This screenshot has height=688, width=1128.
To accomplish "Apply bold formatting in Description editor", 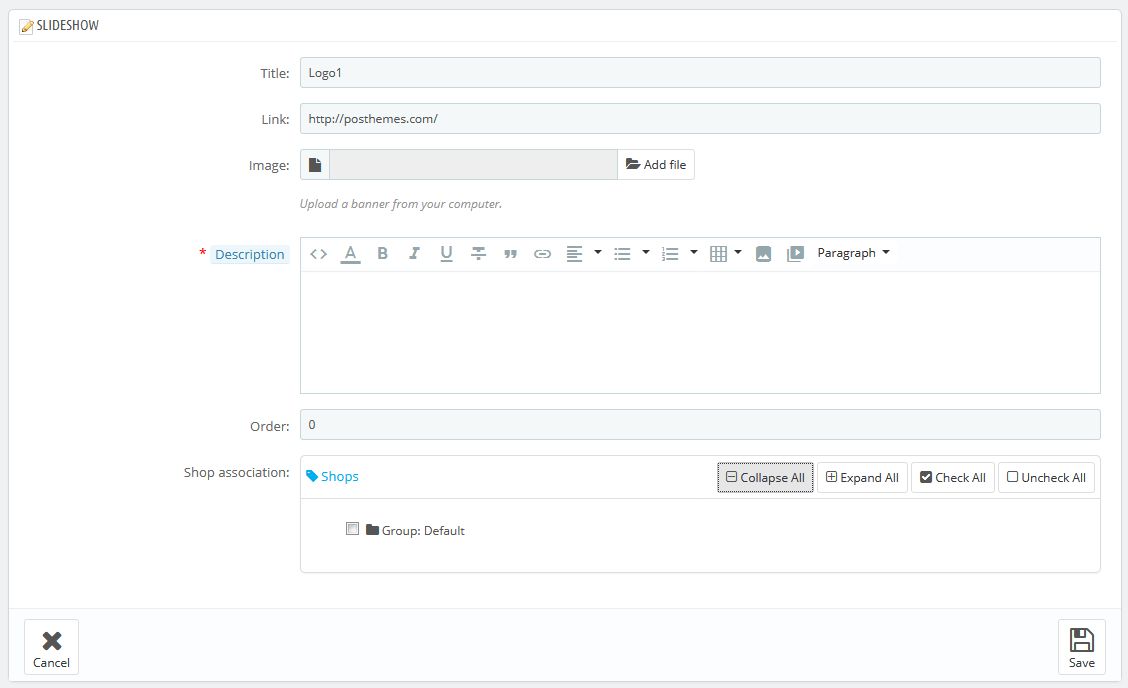I will click(x=382, y=254).
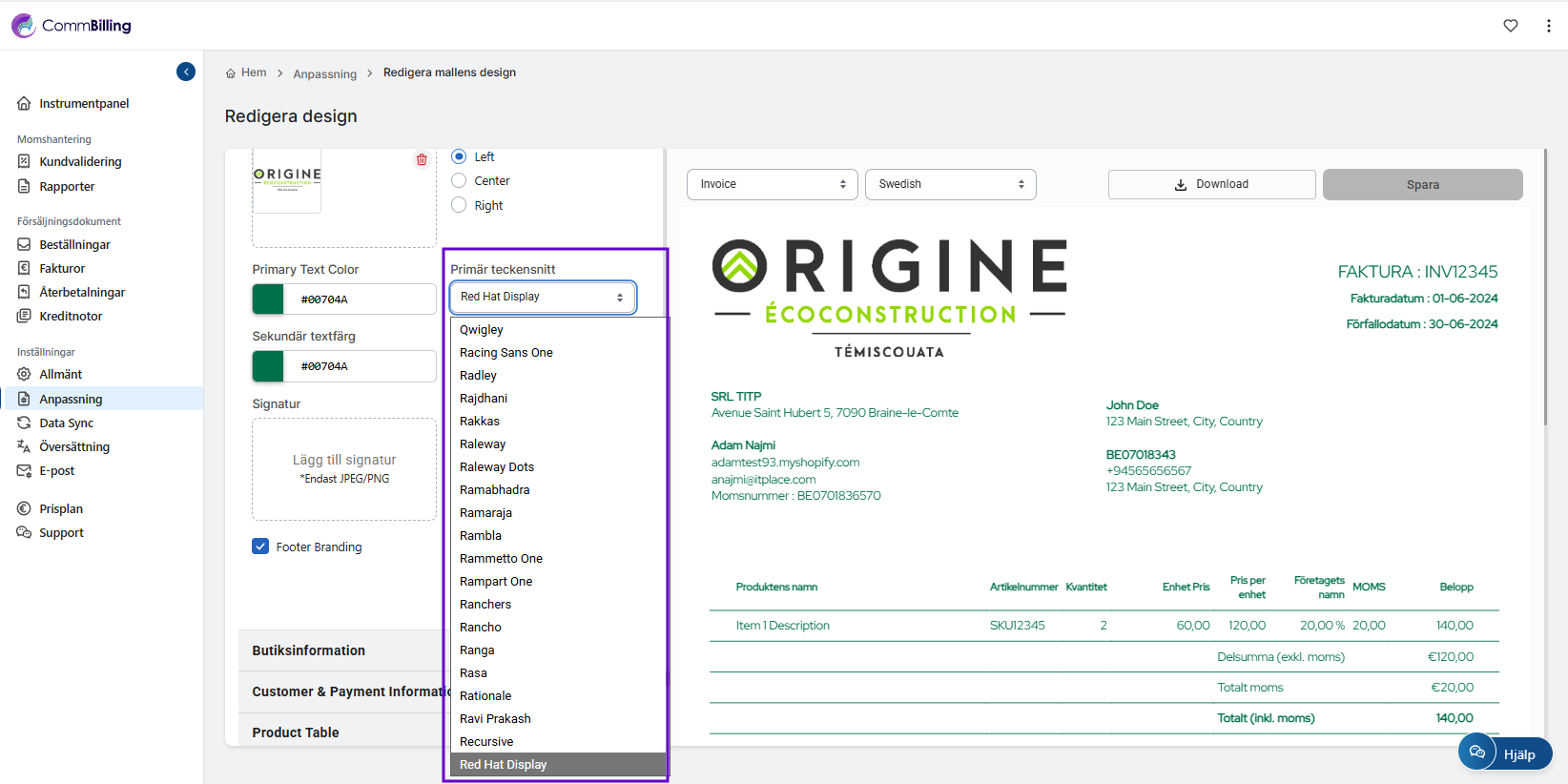Uncheck the Footer Branding checkbox
Image resolution: width=1568 pixels, height=784 pixels.
pos(260,547)
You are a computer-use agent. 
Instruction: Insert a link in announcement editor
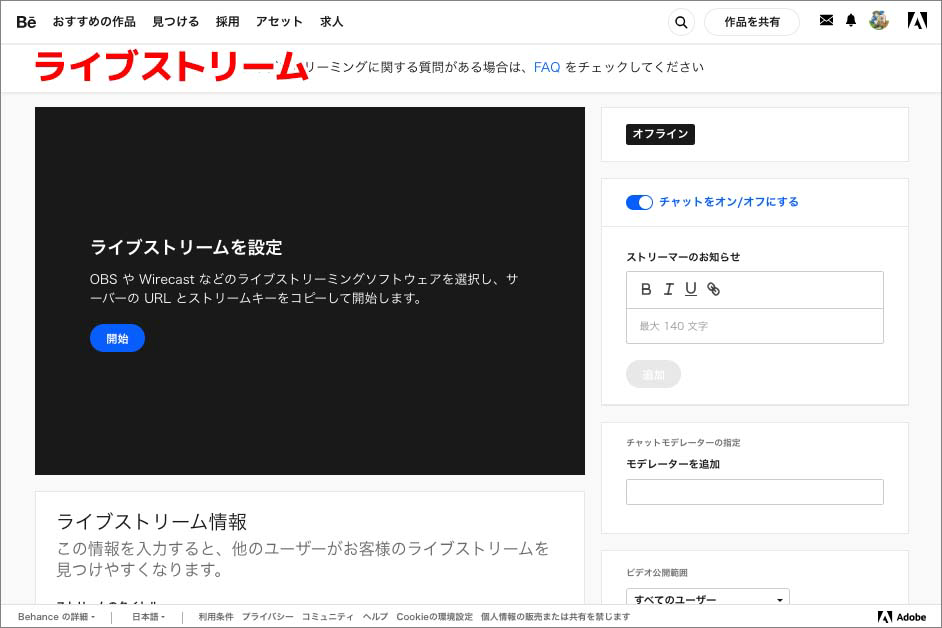[x=713, y=289]
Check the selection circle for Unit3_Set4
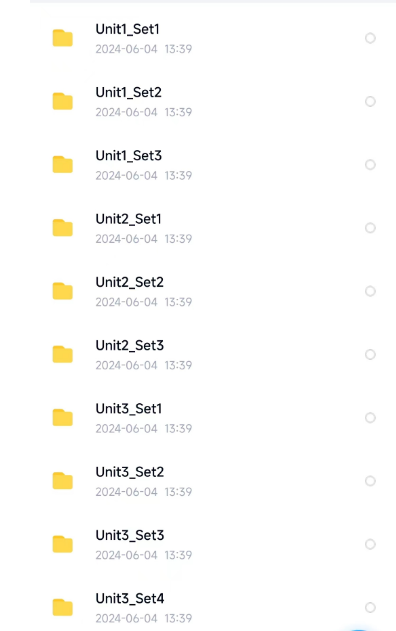This screenshot has height=631, width=396. [x=370, y=607]
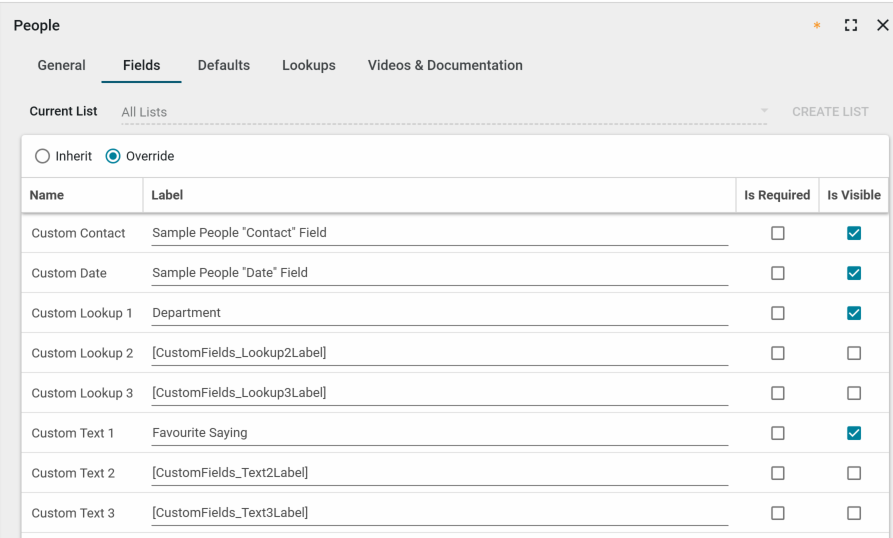893x538 pixels.
Task: Switch to the General tab
Action: coord(61,65)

▶ WORK INSTRUCTIONS
Find the line holding "Instruction: Insert a" in the data above. Retype it and every later line exactly, through the end, but not the pictures.

▶ RESULT
Instruction: Insert a link in announcement editor
[x=713, y=289]
Check the selection circle for Unit3_Set4
This screenshot has height=631, width=396. [x=370, y=607]
893x538 pixels.
Task: Switch to the General tab
Action: coord(61,65)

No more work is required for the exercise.